[alsa-devel] Hello

Daniel Mack zonque at gmail.com
Thu Sep 12 19:33:05 CEST 2013


On 12.09.2013 05:12, Michael Jordan wrote:
> If I am trying to ask some questions about the alsa system, do I need
> to copy somebody directly to get a response? I have posted about 4
> questions on the group in the last few months, and I have not even
> gotten a slap on the hand.
> 
> The reason I am contacting you is you have mentioned working on the
> TLV320AIC3X which is the chip used on the OMAPL138 board that we have.
> I am attempting to write a driver for a PCM3168A which we have already
> constructed a board for, and plugs into the 100 pin audio expander
> connecter. I have the basic draft of a driver, but everything in the
> code seems to be fairly strongly coded for the DA850 boards to use the
> TLV320AIC. I can prevent it loading, and my module will load, but
> things are not "connecting" internally. I assumed that I would need to
> make some changes in the arch/arm/mach-davinci/board-da850-evm.c.

In general, you shouldn't have any audio specific code in
arch/arm/mach-davinci/*.

> However what I am running into is chasing me up a trail that eventually
> has me modifying mach-types.h and creating a whole new board
> configuration. I said ok, so I copied board-da850-evm.c to
> board-da850-evm-mod.c which made it necessary for me to begin modifying
> some Kconfig's, etc., and I still cannot get the kernel to compile with
> the new kernel driver.
> 
> I just need to know, am I heading down the wrong path with this?
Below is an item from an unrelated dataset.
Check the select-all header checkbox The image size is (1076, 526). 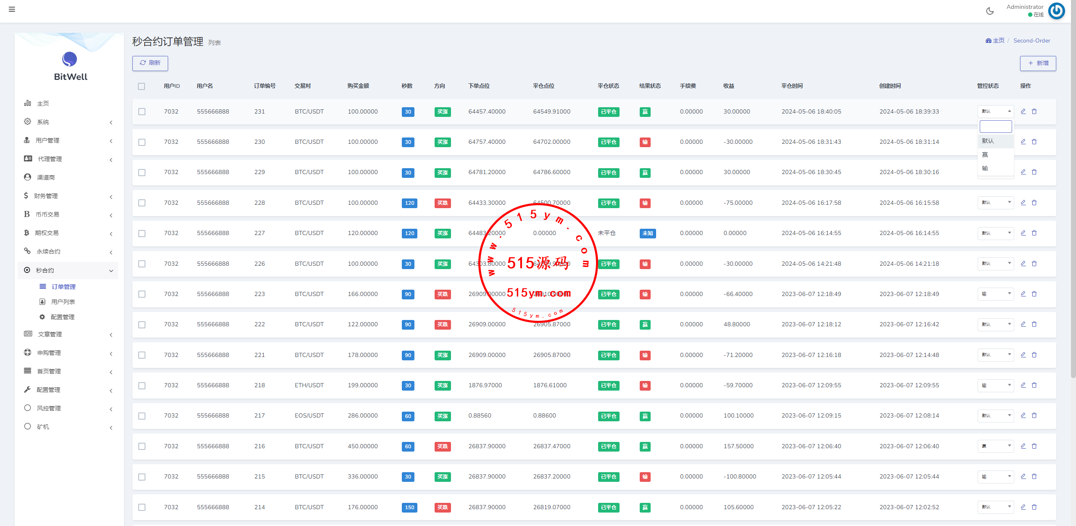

I have
> a pcm3168a.c and pcm3168a.h which have a basic structure for the new
> codec, 

For reviews, please post patches against the current mainline linux git
tree to this list.

> but I cannot figure out how to get the system to actually use it
> because it basically appears that the TLV320AIC3X is "hard-wired" into
> the system.

Consider the following basics:

- board files in arch/arm/ should only contain basic machine-specific
hardware setup (including i2c/spi device matching)
- in ALSA, things are structured in machine, platform and codec parts,
which are separated from each other in order to make them system and
platform generic. Make sure to read Documentation/sound/alsa/soc/* for this.
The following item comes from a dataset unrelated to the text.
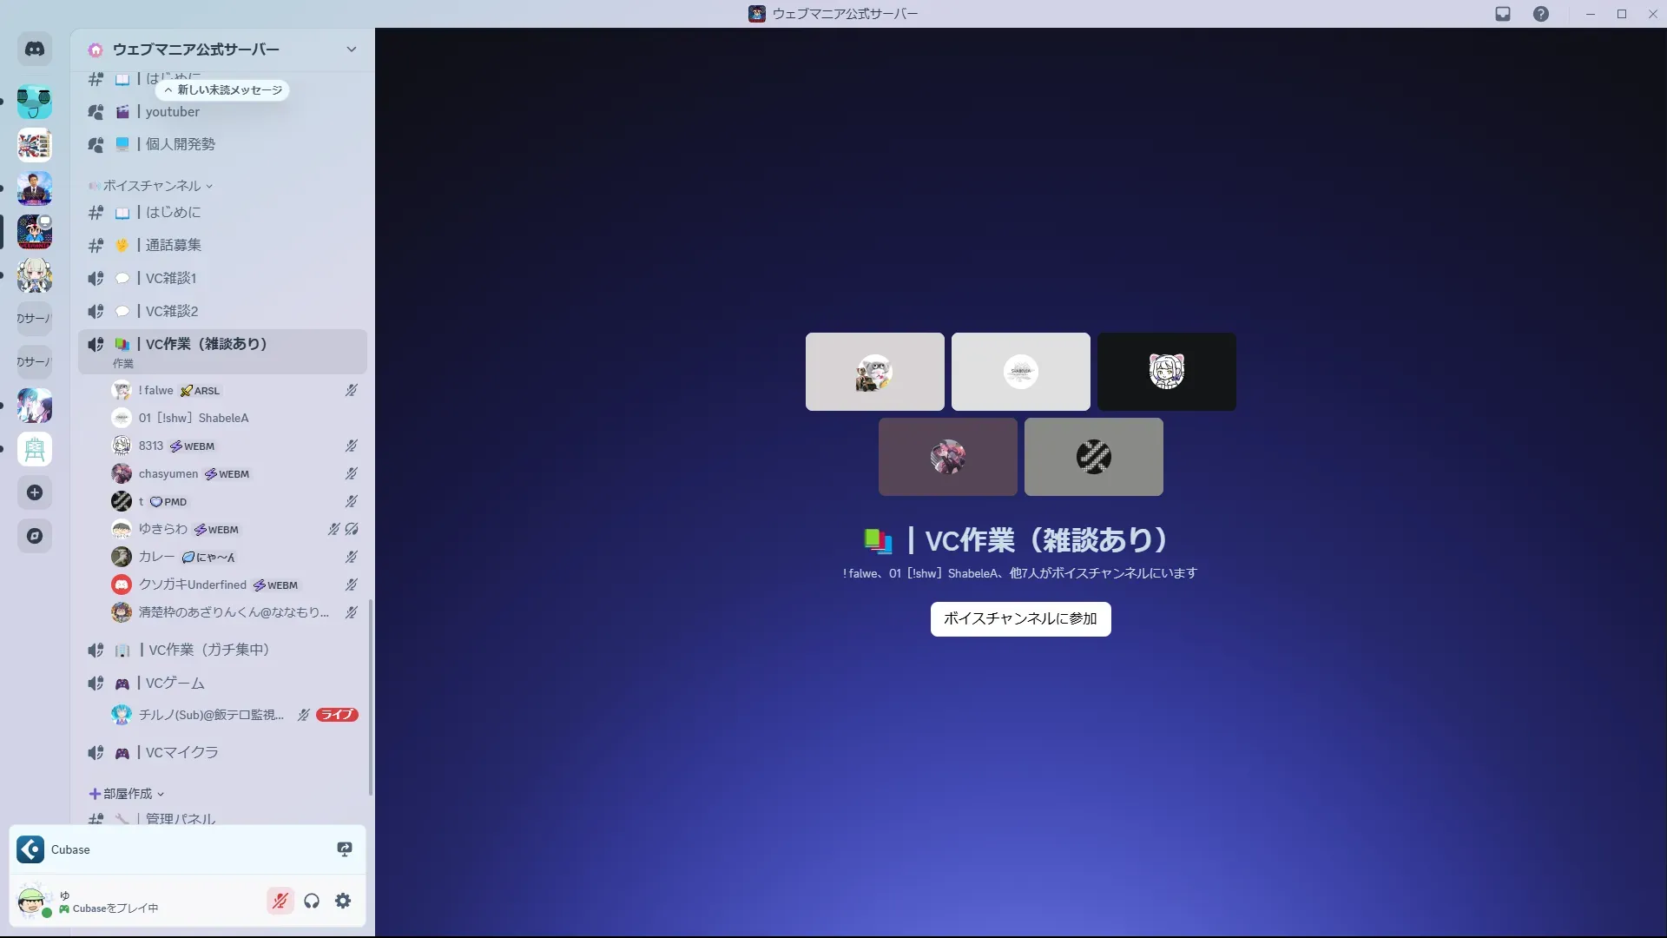Open the Inbox icon in title bar
The image size is (1667, 938).
click(x=1503, y=14)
Also note that traditional board files are going away. If you want your
platform to be future-proof, start using device-tree files to describe
your board. As a starting point, have a look at
arch/arm/boot/dts/da850-evm.dts in the current mainline kernel git.

With the upcoming simple-card DT support, you might even be able to
avoid writing an ASoC maschine driver altogether.